● Task objective:
In the forum thread below on restaining handrails, reproduce everything from "Thanks KC - yes" down to "work off of!" word for word.

# Restaining handrails



## Termite (Apr 13, 2008)

Chances are, you won't have much luck disassembling the handrails and newels without really tearing into things. Most ballusters are glued, and some are even nailed. 

Are you changing the stain color? Or are you just wanting to give it a new clear coat?

If you're changing the stain, good luck. That is a heck of a job, especially if you're working on the parts in place. If you just want to refinish the clear coat, you can give everything a light sanding with 400 grit to remove any scratches and to roughen the surface of the existing clear coat. Use a tack rag to remove all dust, then re-apply a couple coats of polyurethane, sanding with 0000 steel wool or very fine sandpaper between coats.


----------



## stan 41943 (Feb 27, 2008)

Thanks KC - yes the wife wants to change stain color. I'll plan on disassembly & 90+ % probability of having to replace newels & handrails. Can't quite figure out how the newels are attached to the floor. Bolted?


----------



## Termite (Apr 13, 2008)

The newels could be installed a number of ways. I would image that they're fastened to the floor framing from the side, or at least fastened to the stair stringer. There are a few proprietary systems as well. In order to be pretty solid, they usually project below the floor level.

Be sure to take out the newel before your floor is refinished, just in case you damage a piece of hardwood in the process. 

I'd also suggest taking the railing apart in as few pieces as possible and keeping it until you're done putting the new one in. That way you have a nice template to work off of!


----------

● Raw data:
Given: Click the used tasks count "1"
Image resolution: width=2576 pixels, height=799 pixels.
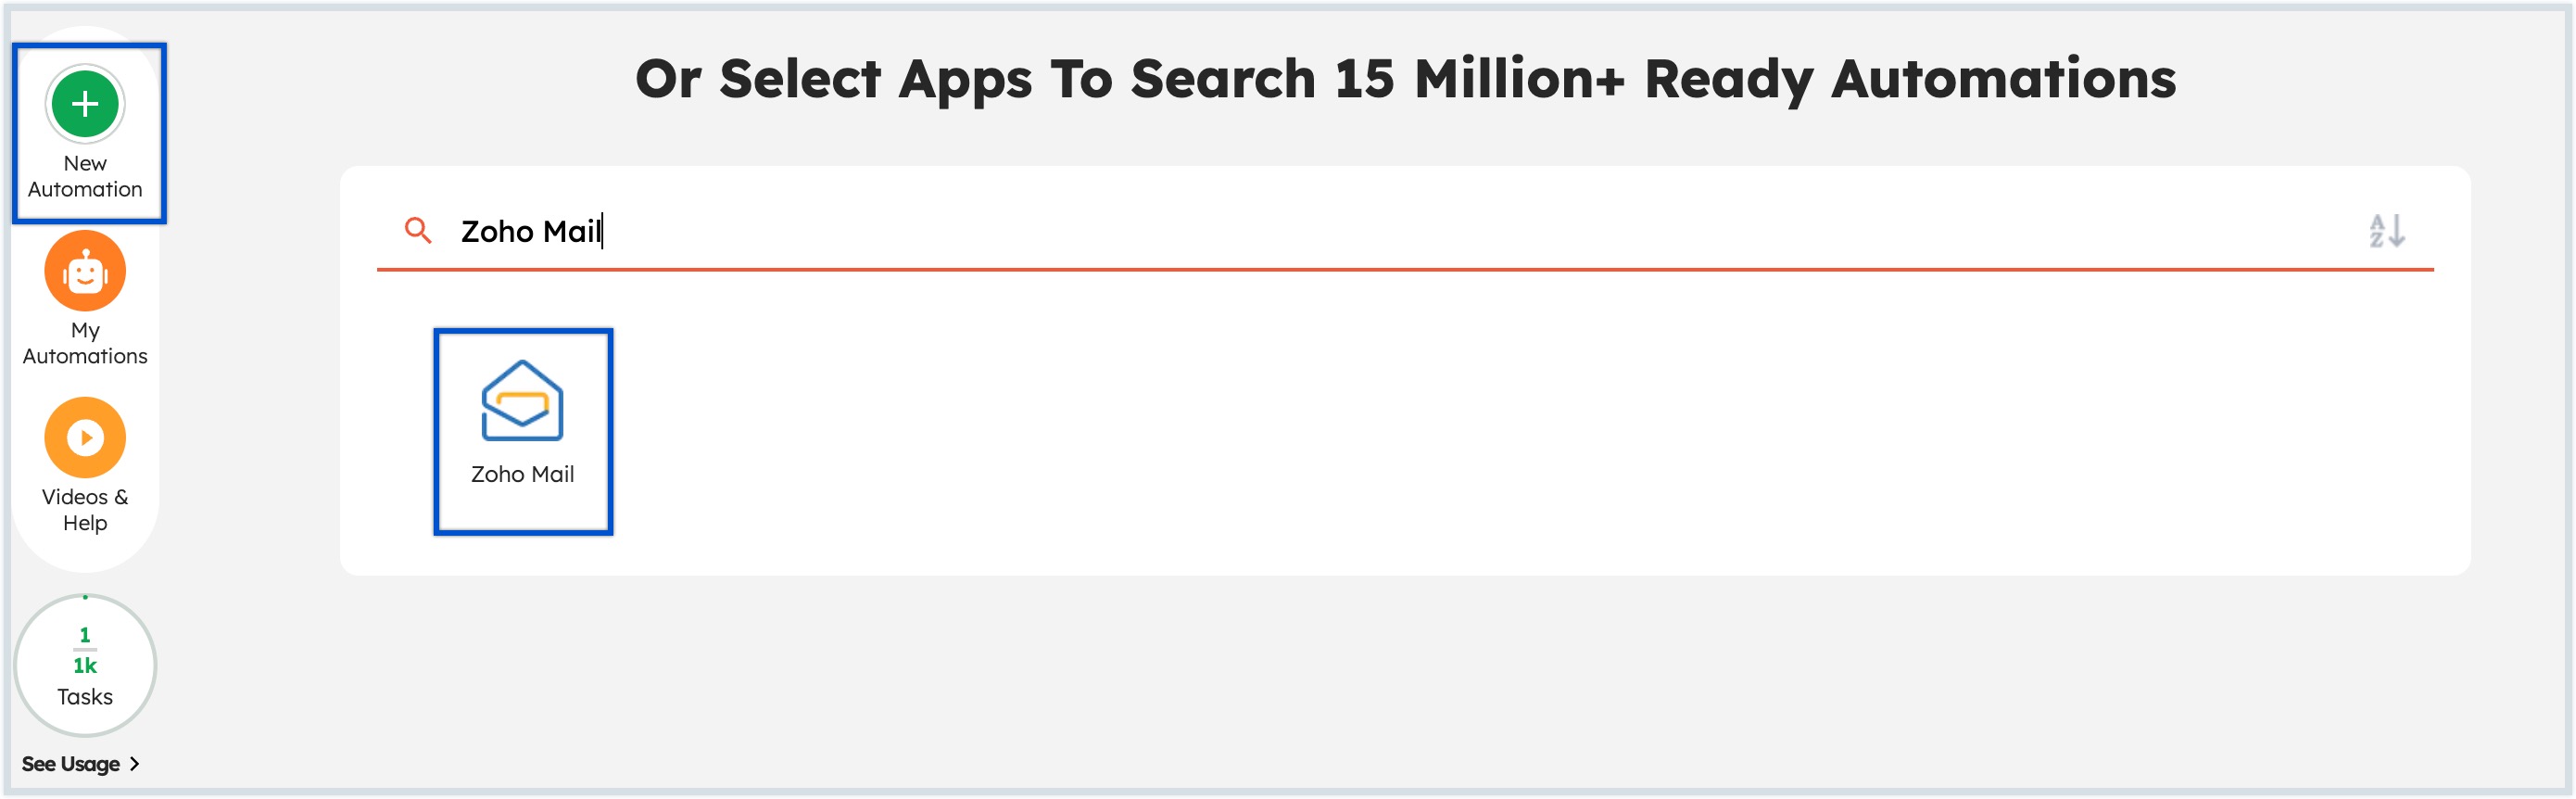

● Reply to the task:
Thanks KC - yes the wife wants to change stain color. I'll plan on disassembly & 90+ % probability of having to replace newels & handrails. Can't quite figure out how the newels are attached to the floor. Bolted?


----------



## Termite (Apr 13, 2008)

The newels could be installed a number of ways. I would image that they're fastened to the floor framing from the side, or at least fastened to the stair stringer. There are a few proprietary systems as well. In order to be pretty solid, they usually project below the floor level.

Be sure to take out the newel before your floor is refinished, just in case you damage a piece of hardwood in the process. 

I'd also suggest taking the railing apart in as few pieces as possible and keeping it until you're done putting the new one in. That way you have a nice template to work off of!